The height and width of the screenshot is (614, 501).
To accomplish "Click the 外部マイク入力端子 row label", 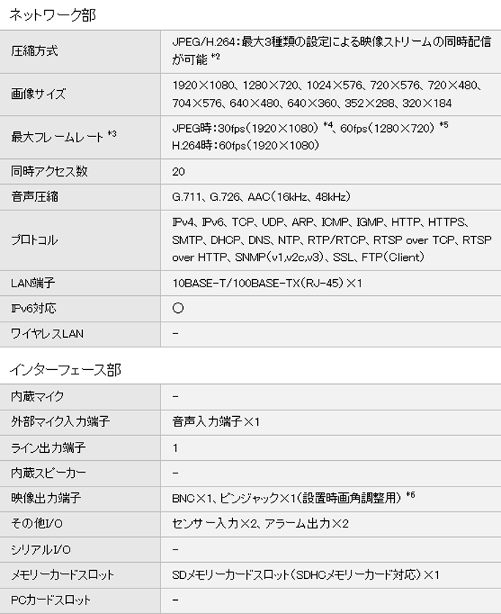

══════════

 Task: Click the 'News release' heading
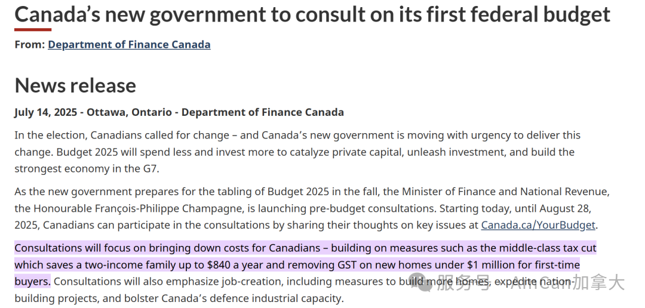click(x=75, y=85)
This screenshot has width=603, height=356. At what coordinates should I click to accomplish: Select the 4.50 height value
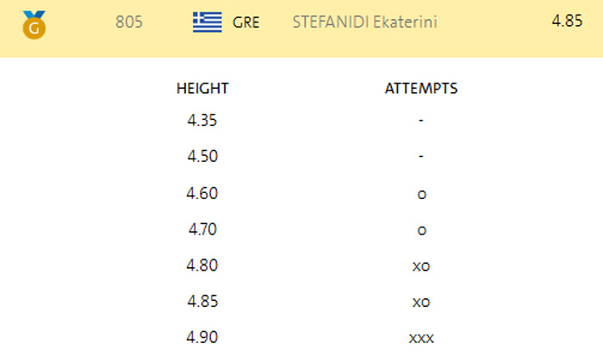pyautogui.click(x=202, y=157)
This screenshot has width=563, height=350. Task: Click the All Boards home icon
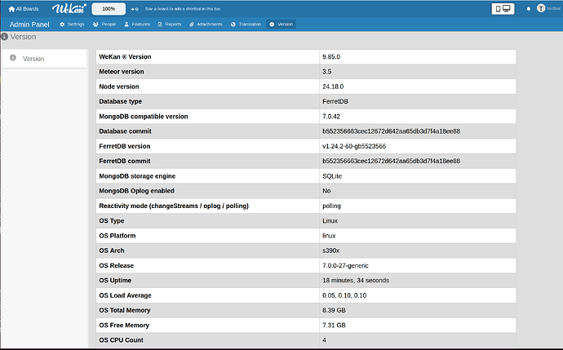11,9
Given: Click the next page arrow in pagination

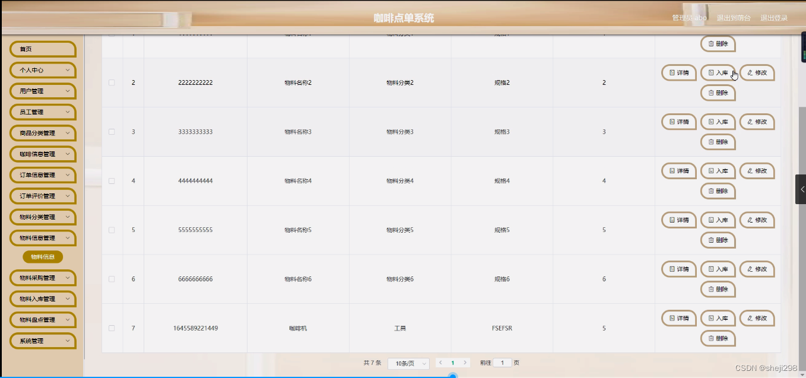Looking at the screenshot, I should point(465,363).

══════════

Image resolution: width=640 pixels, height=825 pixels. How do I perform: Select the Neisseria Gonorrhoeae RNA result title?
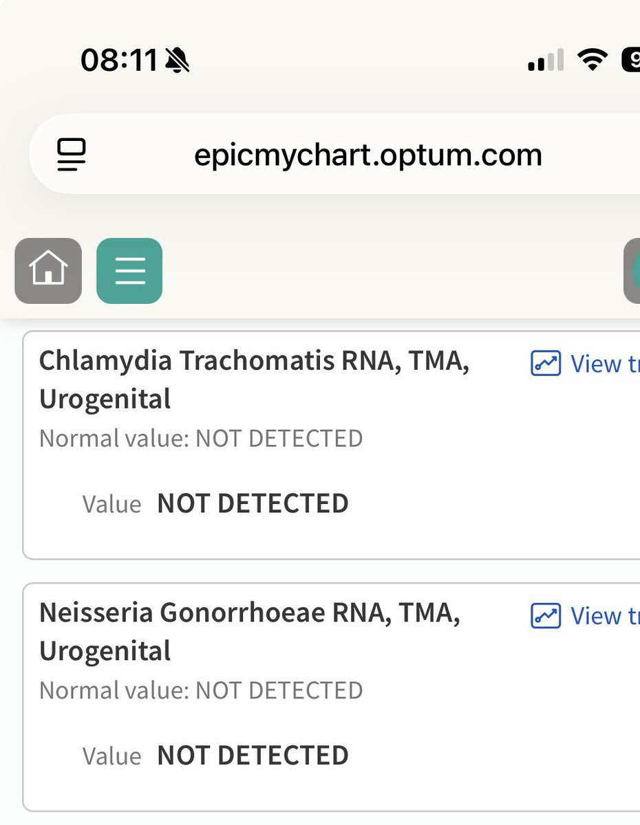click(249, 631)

══════════

● How to complete this task: Copy back exactly the lines above from the one containing "The height and" through the one containing "the 外部マイク入力端子 row", and leave every picture behind.

● Written solution:
The height and width of the screenshot is (614, 501).
To accomplish "Click the 外部マイク入力端子 row label", 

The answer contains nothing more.